[Collected data]
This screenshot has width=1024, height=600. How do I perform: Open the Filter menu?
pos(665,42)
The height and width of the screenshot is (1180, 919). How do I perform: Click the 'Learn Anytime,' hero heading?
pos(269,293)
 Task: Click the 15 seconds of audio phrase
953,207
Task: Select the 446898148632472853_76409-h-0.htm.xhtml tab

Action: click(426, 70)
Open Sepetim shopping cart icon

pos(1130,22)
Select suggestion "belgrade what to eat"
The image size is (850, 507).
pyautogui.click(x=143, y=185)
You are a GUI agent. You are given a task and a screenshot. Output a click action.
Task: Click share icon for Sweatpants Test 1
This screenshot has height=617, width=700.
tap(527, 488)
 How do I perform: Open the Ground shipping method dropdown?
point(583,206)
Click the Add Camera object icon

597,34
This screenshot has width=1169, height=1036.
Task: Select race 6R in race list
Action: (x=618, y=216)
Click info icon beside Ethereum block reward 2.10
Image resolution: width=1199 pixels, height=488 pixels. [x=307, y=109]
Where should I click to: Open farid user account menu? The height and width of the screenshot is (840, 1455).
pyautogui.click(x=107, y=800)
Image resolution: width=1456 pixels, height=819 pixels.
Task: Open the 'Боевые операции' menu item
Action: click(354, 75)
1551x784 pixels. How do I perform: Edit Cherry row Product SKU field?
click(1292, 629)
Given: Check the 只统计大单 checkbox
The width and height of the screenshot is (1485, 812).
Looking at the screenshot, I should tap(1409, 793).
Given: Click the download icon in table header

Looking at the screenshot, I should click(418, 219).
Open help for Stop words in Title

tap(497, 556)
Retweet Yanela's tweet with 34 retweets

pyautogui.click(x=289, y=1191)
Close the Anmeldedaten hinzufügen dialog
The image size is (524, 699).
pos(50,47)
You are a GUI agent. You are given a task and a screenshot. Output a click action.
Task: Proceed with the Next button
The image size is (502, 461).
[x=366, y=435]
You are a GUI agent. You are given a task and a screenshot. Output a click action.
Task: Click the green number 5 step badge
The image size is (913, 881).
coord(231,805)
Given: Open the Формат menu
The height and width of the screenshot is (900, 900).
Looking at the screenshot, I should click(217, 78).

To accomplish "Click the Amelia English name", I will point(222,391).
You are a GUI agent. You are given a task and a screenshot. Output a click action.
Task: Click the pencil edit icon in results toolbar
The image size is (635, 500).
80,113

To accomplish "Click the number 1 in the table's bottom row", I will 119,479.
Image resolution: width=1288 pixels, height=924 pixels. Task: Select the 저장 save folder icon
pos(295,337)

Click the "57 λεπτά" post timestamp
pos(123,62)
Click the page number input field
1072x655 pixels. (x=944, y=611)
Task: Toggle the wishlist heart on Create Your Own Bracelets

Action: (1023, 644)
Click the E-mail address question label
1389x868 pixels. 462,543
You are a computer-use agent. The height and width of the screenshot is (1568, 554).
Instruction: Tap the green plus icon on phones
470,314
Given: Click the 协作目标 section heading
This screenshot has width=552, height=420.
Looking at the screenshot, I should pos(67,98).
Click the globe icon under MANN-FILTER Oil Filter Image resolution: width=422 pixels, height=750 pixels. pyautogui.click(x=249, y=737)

WHAT THE EXERCISE ASKS — Copy out every line of the data above word for word, keeping each line in its original order.

WORKED SOLUTION —
This screenshot has width=1024, height=600. How do I perform: Open the Filter menu?
pos(665,42)
The height and width of the screenshot is (1180, 919). How do I perform: Click the 'Learn Anytime,' hero heading?
pos(269,293)
 Task: Click the 15 seconds of audio phrase
953,207
Task: Select the 446898148632472853_76409-h-0.htm.xhtml tab

Action: click(426, 70)
Open Sepetim shopping cart icon

pos(1130,22)
Select suggestion "belgrade what to eat"
The image size is (850, 507).
pyautogui.click(x=143, y=185)
You are a GUI agent. You are given a task and a screenshot. Output a click action.
Task: Click share icon for Sweatpants Test 1
This screenshot has height=617, width=700.
tap(527, 488)
 How do I perform: Open the Ground shipping method dropdown?
point(583,206)
Click the Add Camera object icon

597,34
This screenshot has width=1169, height=1036.
Task: Select race 6R in race list
Action: (x=618, y=216)
Click info icon beside Ethereum block reward 2.10
Image resolution: width=1199 pixels, height=488 pixels. [x=307, y=109]
Where should I click to: Open farid user account menu? The height and width of the screenshot is (840, 1455).
pyautogui.click(x=107, y=800)
Image resolution: width=1456 pixels, height=819 pixels.
Task: Open the 'Боевые операции' menu item
Action: click(354, 75)
1551x784 pixels. How do I perform: Edit Cherry row Product SKU field?
click(1292, 629)
Given: Check the 只统计大单 checkbox
The width and height of the screenshot is (1485, 812).
Looking at the screenshot, I should tap(1409, 793).
Given: Click the download icon in table header

Looking at the screenshot, I should click(418, 219).
Open help for Stop words in Title

tap(497, 556)
Retweet Yanela's tweet with 34 retweets

pyautogui.click(x=289, y=1191)
Close the Anmeldedaten hinzufügen dialog
The image size is (524, 699).
pos(50,47)
You are a GUI agent. You are given a task and a screenshot. Output a click action.
Task: Proceed with the Next button
The image size is (502, 461).
[x=366, y=435]
You are a GUI agent. You are given a task and a screenshot. Output a click action.
Task: Click the green number 5 step badge
The image size is (913, 881).
coord(231,805)
Given: Open the Формат menu
The height and width of the screenshot is (900, 900).
Looking at the screenshot, I should click(217, 78).

To accomplish "Click the Amelia English name", I will point(222,391).
You are a GUI agent. You are given a task and a screenshot. Output a click action.
Task: Click the pencil edit icon in results toolbar
The image size is (635, 500).
80,113

To accomplish "Click the number 1 in the table's bottom row", I will 119,479.
Image resolution: width=1288 pixels, height=924 pixels. Task: Select the 저장 save folder icon
pos(295,337)

Click the "57 λεπτά" post timestamp
pos(123,62)
Click the page number input field
1072x655 pixels. (x=944, y=611)
Task: Toggle the wishlist heart on Create Your Own Bracelets

Action: (1023, 644)
Click the E-mail address question label
1389x868 pixels. 462,543
You are a computer-use agent. The height and width of the screenshot is (1568, 554).
Instruction: Tap the green plus icon on phones
470,314
Given: Click the 协作目标 section heading
This screenshot has width=552, height=420.
Looking at the screenshot, I should pos(67,98).
Click the globe icon under MANN-FILTER Oil Filter Image resolution: width=422 pixels, height=750 pixels. pyautogui.click(x=249, y=737)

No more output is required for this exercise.